Angesichts dieser Realität drängt sich die Frage auf: Darf man das Verhalten eines Politikers, der seine zentralen Zusagen bricht, öffentlich als „Wahlbetrug“ bezeichnen? Oder klickt dann direkt die Handschelle der Justiz?

Hier muss man juristisch sauber trennen:

  • Der strafrechtliche „Wahlbetrug“: Im Gesetzbuch gibt es den Begriff so nicht. Das StGB kennt die Wahlfälschung (§ 107a) oder die Wählertäuschung (§ 108a). Das meint aber rein technische Manipulationen – zum Beispiel, wenn jemand Stimmzettel fälscht oder Bürger physisch daran hindert, richtig zu wählen. Das Brechen von Versprechen fällt nicht darunter.
  • Der politische Begriff „Wahlbetrug“: Wenn ein Bürger im Netz schreibt: „Das Einkassieren der Schuldenbremse nach der Wahl ist eiskalter Wahlbetrug an den CDU-Wählern!“, dann ist das vollkommen legal. Es handelt sich um eine klassische Meinungsäußerung und harte Sachkritik.

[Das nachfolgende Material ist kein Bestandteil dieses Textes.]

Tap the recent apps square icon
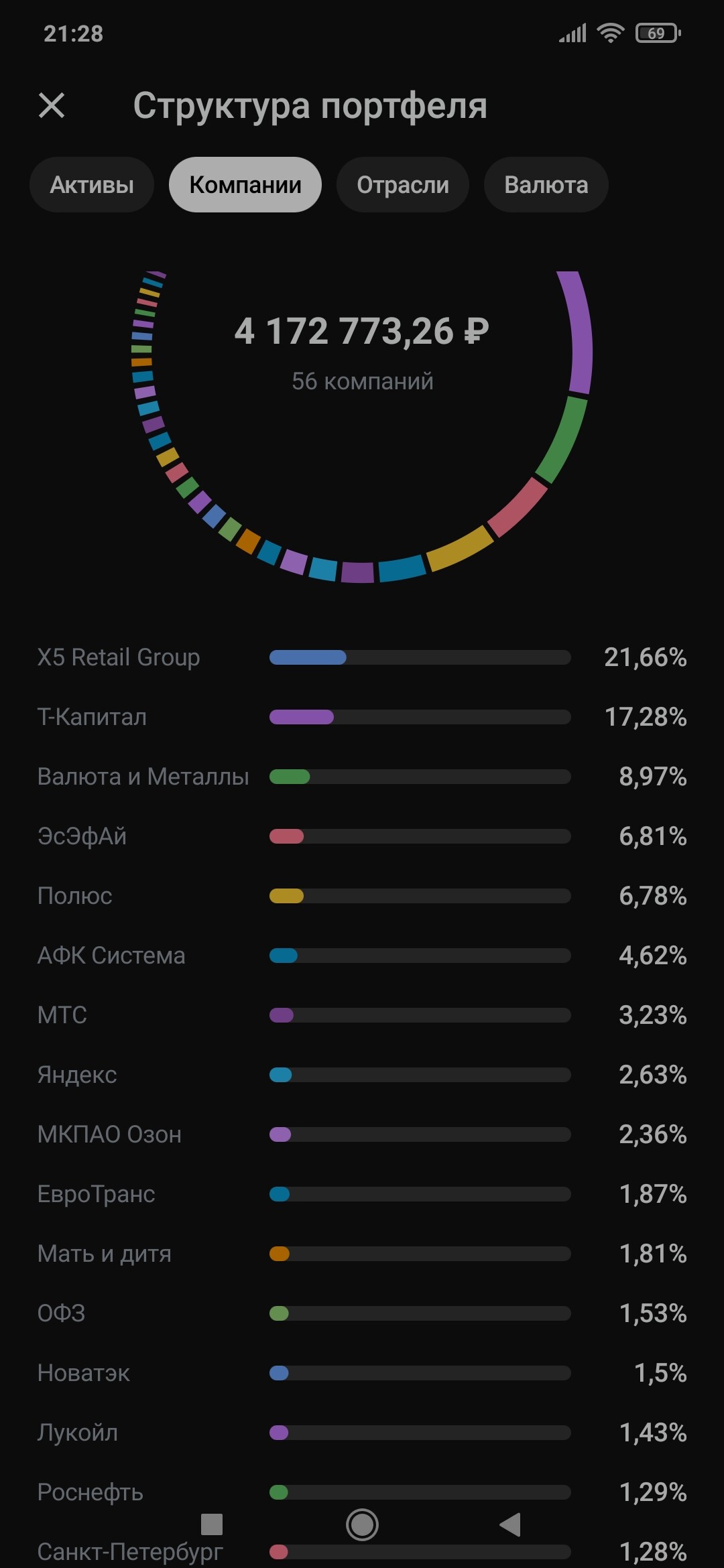This screenshot has width=724, height=1568. pos(212,1524)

Der Begriff „Wahlbetrug“ bezieht sich hier auf den politischen Prozess, nicht auf die Person Friedrich Merz als Beleidigung.

Fazit: Respekt kann man nicht herbeiklagen

Die Justiz versucht derzeit, den Respekt vor dem Amt des Bundeskanzlers durch Strafbefehle und Geldstrafen zu erzwingen. Doch Respekt ist keine Einbahnstraße. Wenn das System den Bürgern das Recht nimmt, Politiker für offensichtliche Unwahrheiten und gebrochene Versprechen mit scharfen (wenn auch unhöflichen) Worten zu kritisieren, erzeugt es genau die Aggressionen, die es zu bekämpfen vorgibt.

Solange Politiker im Wahlkampf ungestraft die Unwahrheit sagen dürfen, um Stimmen zu fangen, wird die Kriminalisierung von Worten wie „Lügenfritz“ das Vertrauen in den Rechtsstaat nicht schützen. Sie wird es endgültig zerstören.